Problem to solve: In the material below, find all lines with the string "screenshot" and copy them.

##### Data supplied #####

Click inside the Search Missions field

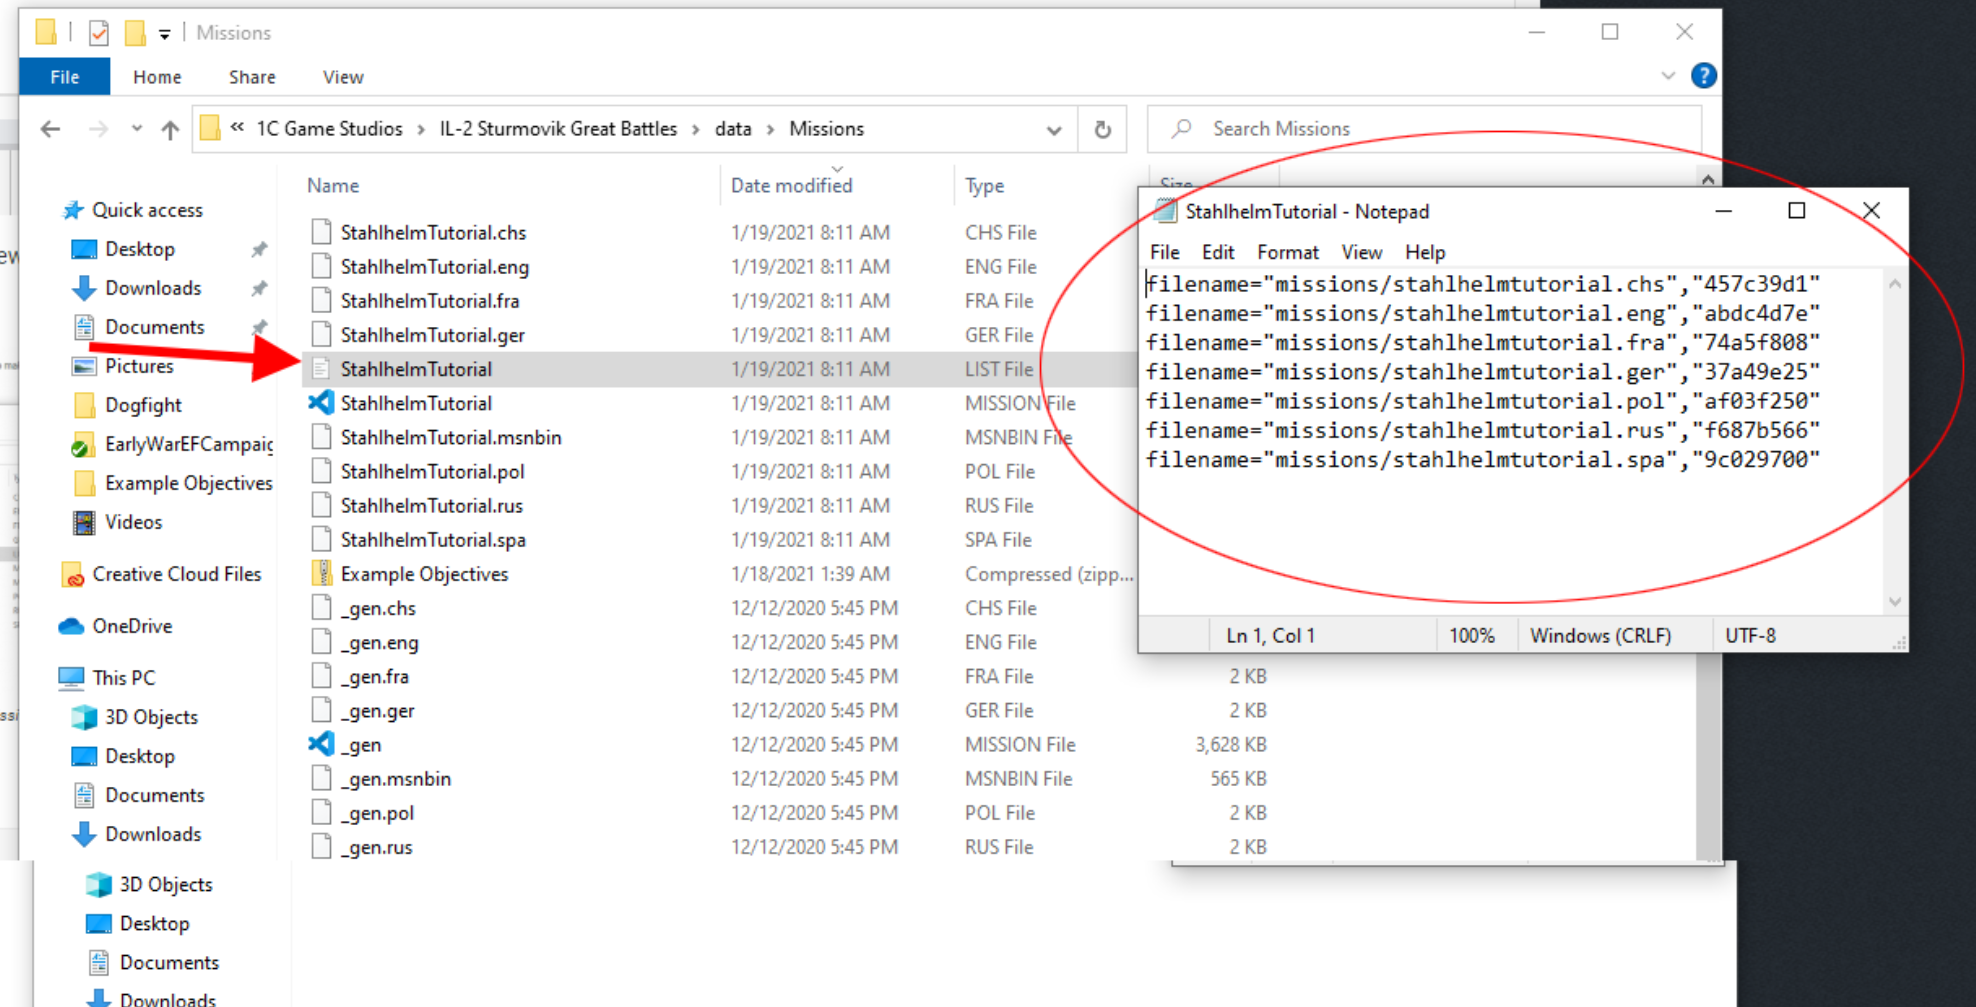[x=1423, y=129]
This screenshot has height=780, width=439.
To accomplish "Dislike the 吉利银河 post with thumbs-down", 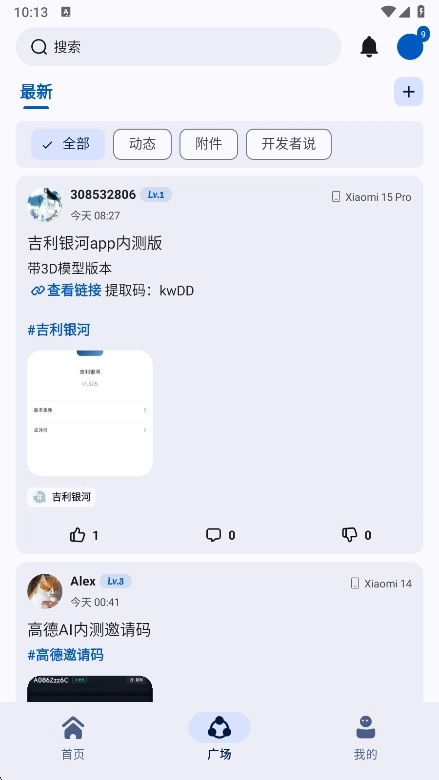I will tap(356, 535).
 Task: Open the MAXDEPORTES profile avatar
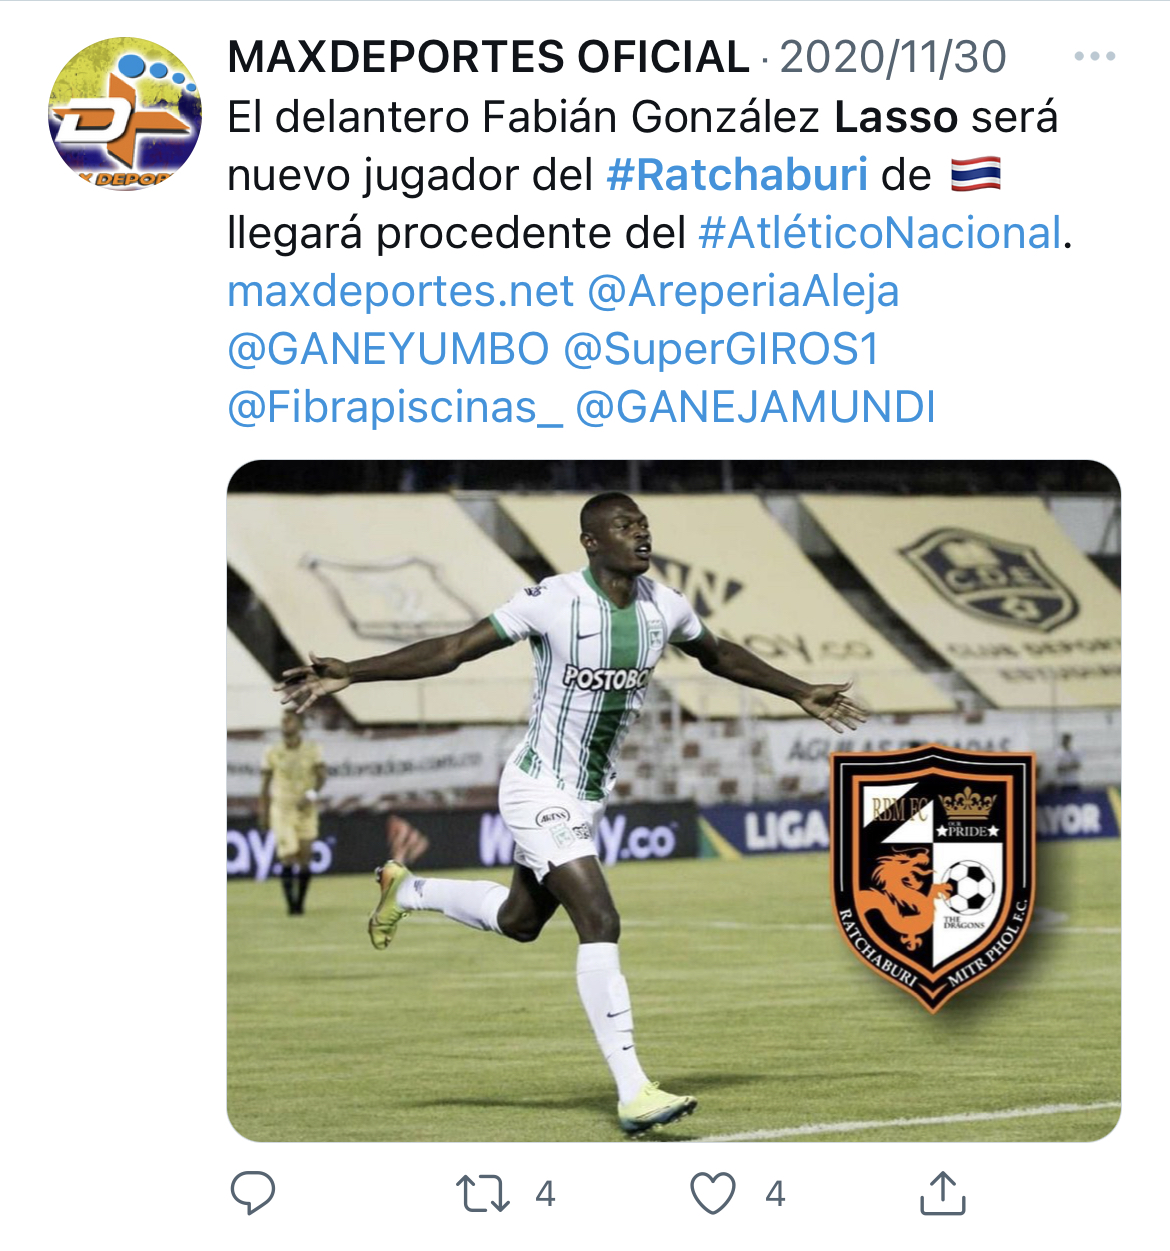124,113
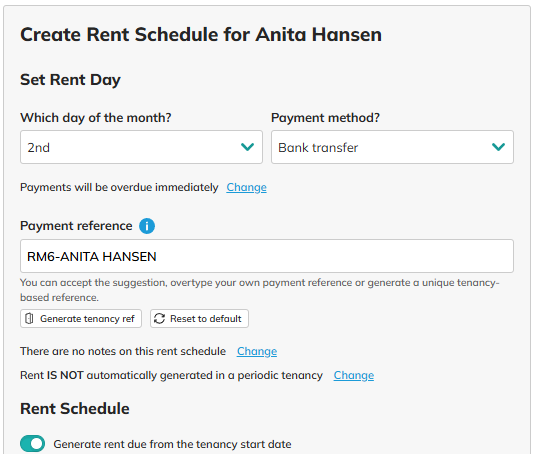Click the Which day of the month label
Image resolution: width=535 pixels, height=454 pixels.
click(96, 118)
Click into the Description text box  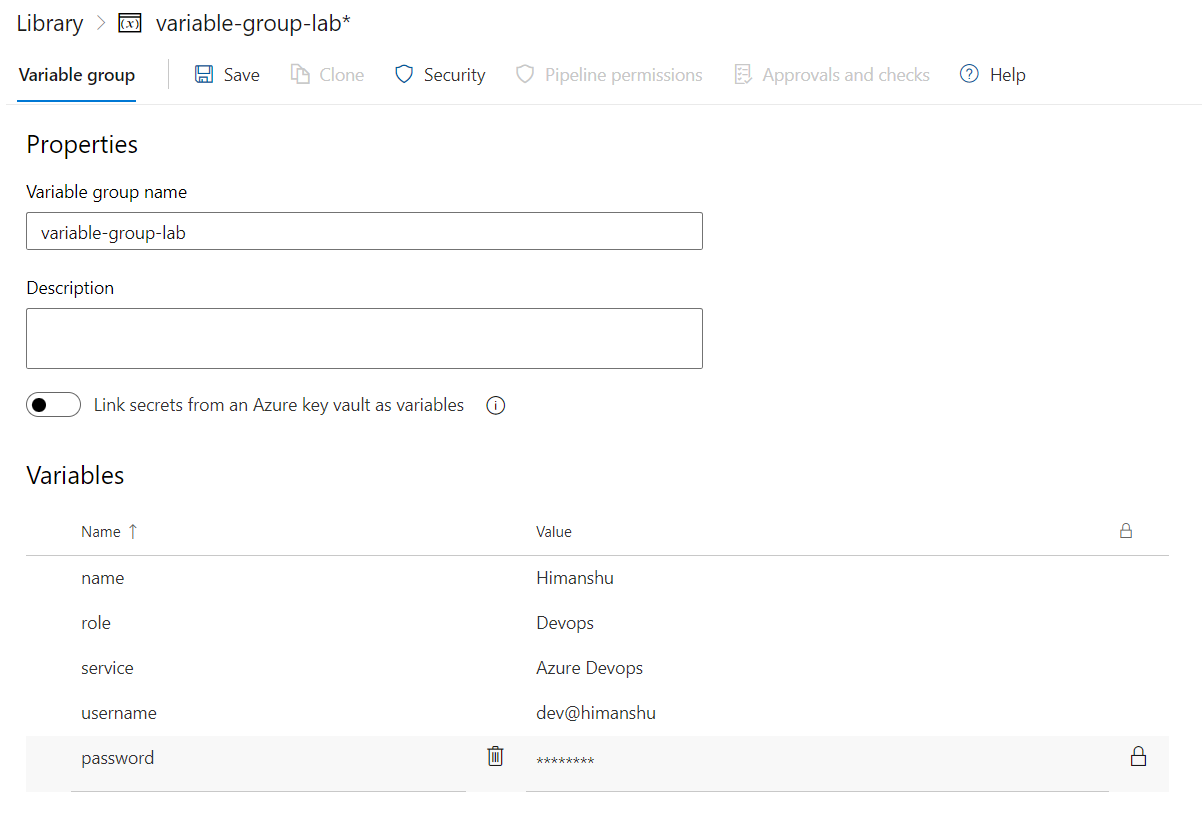tap(364, 339)
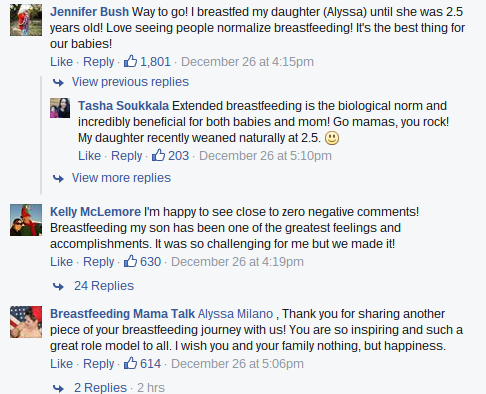Like Jennifer Bush's comment
The image size is (486, 394).
point(61,62)
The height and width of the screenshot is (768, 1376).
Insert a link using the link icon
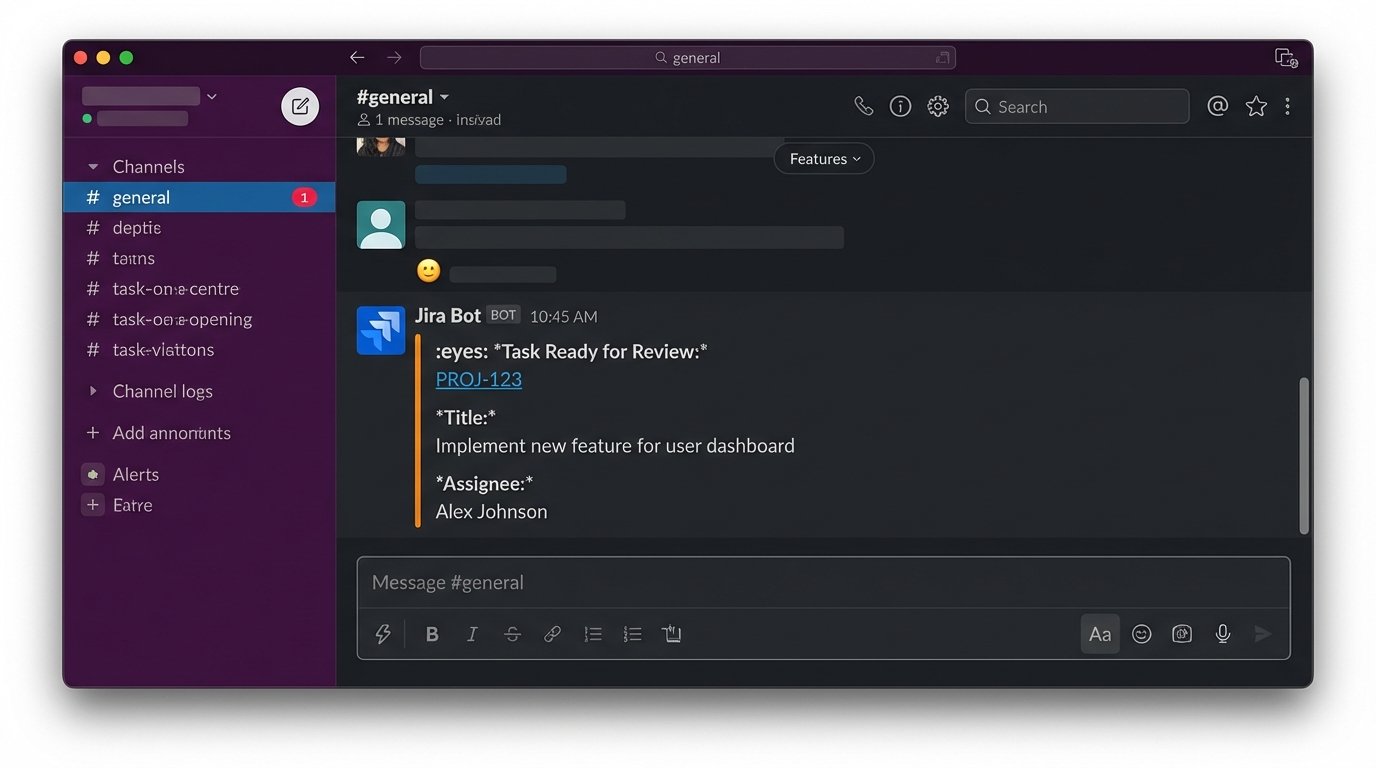coord(551,633)
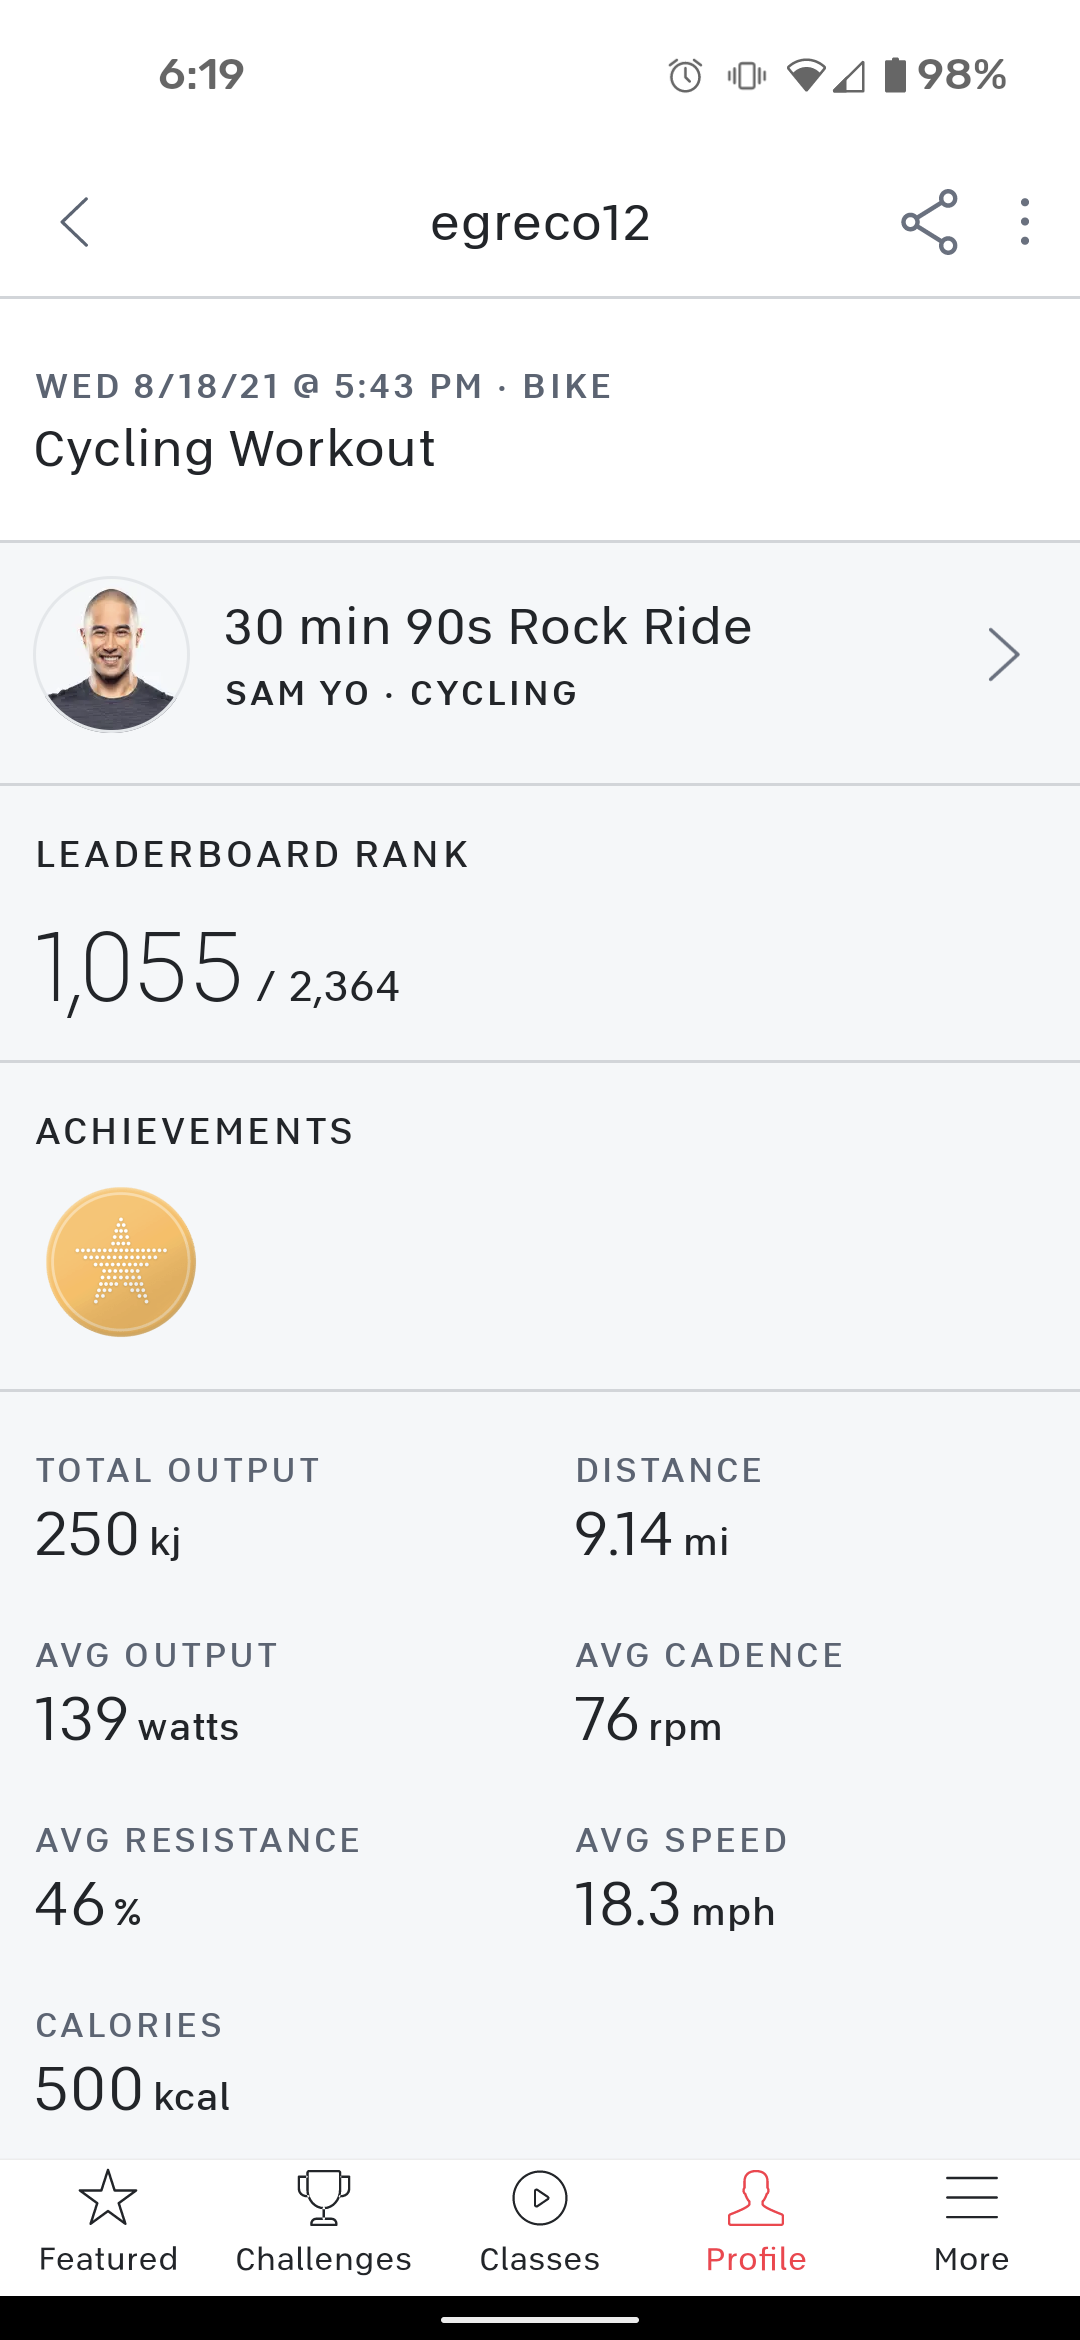
Task: Tap the Classes play icon
Action: (540, 2198)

#####

Response:
This screenshot has height=780, width=439.
The height and width of the screenshot is (768, 1376).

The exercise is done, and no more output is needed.